:: Exercise aim ::
Copy out the text lines of this listing word for word, dropping the pictures.

:: Extracted records ::

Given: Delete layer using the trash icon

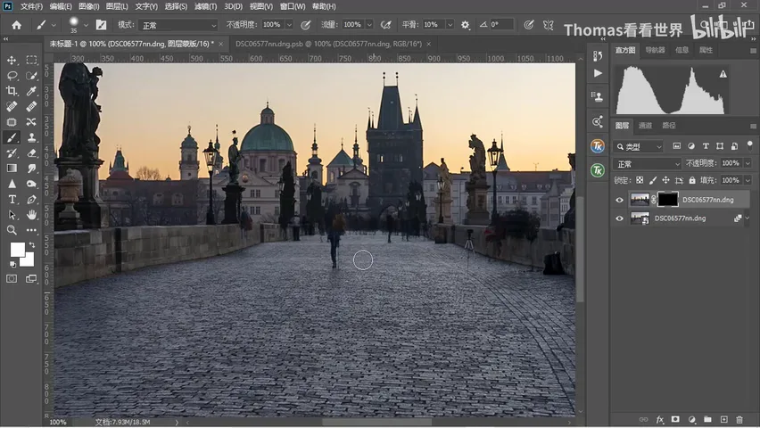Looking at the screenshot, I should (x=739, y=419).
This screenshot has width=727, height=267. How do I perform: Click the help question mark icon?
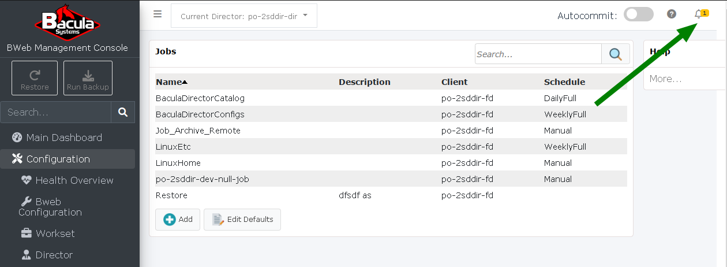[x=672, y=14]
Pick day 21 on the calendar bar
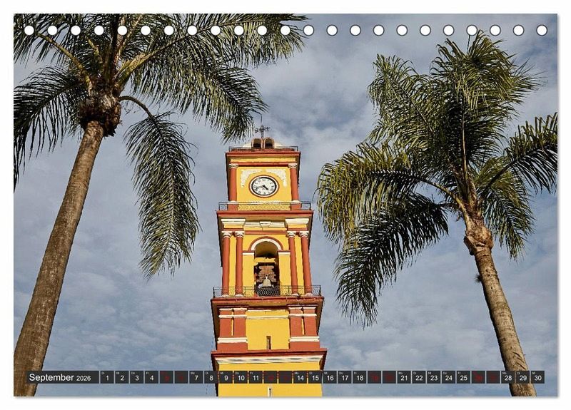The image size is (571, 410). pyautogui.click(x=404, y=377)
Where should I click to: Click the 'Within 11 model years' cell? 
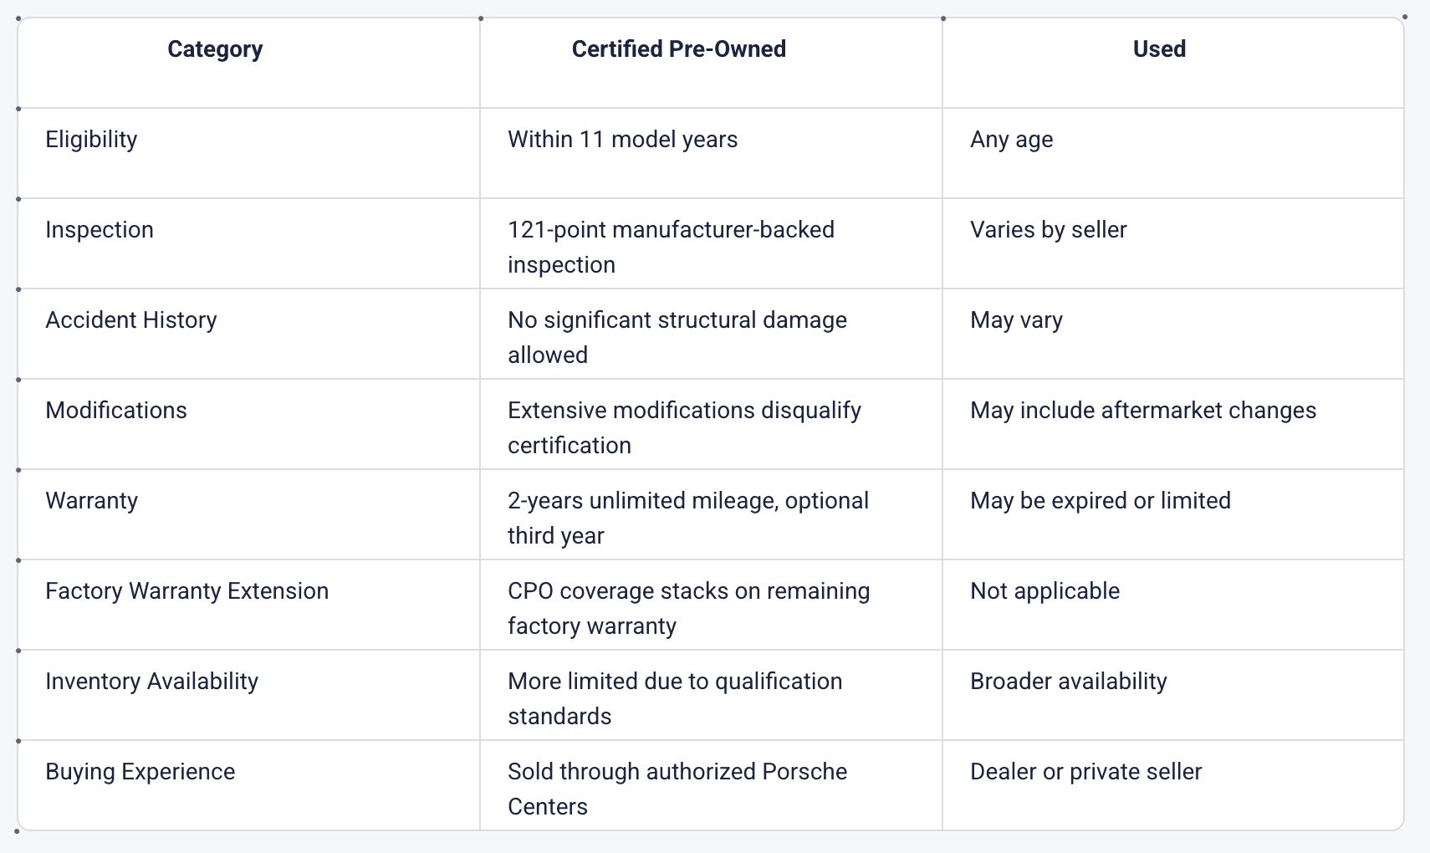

:: Completed exercise ::
Given: Delete layer using the trash icon

Looking at the screenshot, I should (x=739, y=419).
This screenshot has width=727, height=267. How do I perform: Click the help question mark icon?
[x=672, y=14]
Pick day 21 on the calendar bar
The image size is (571, 410). pyautogui.click(x=404, y=377)
Where should I click to: Click the 'Within 11 model years' cell? 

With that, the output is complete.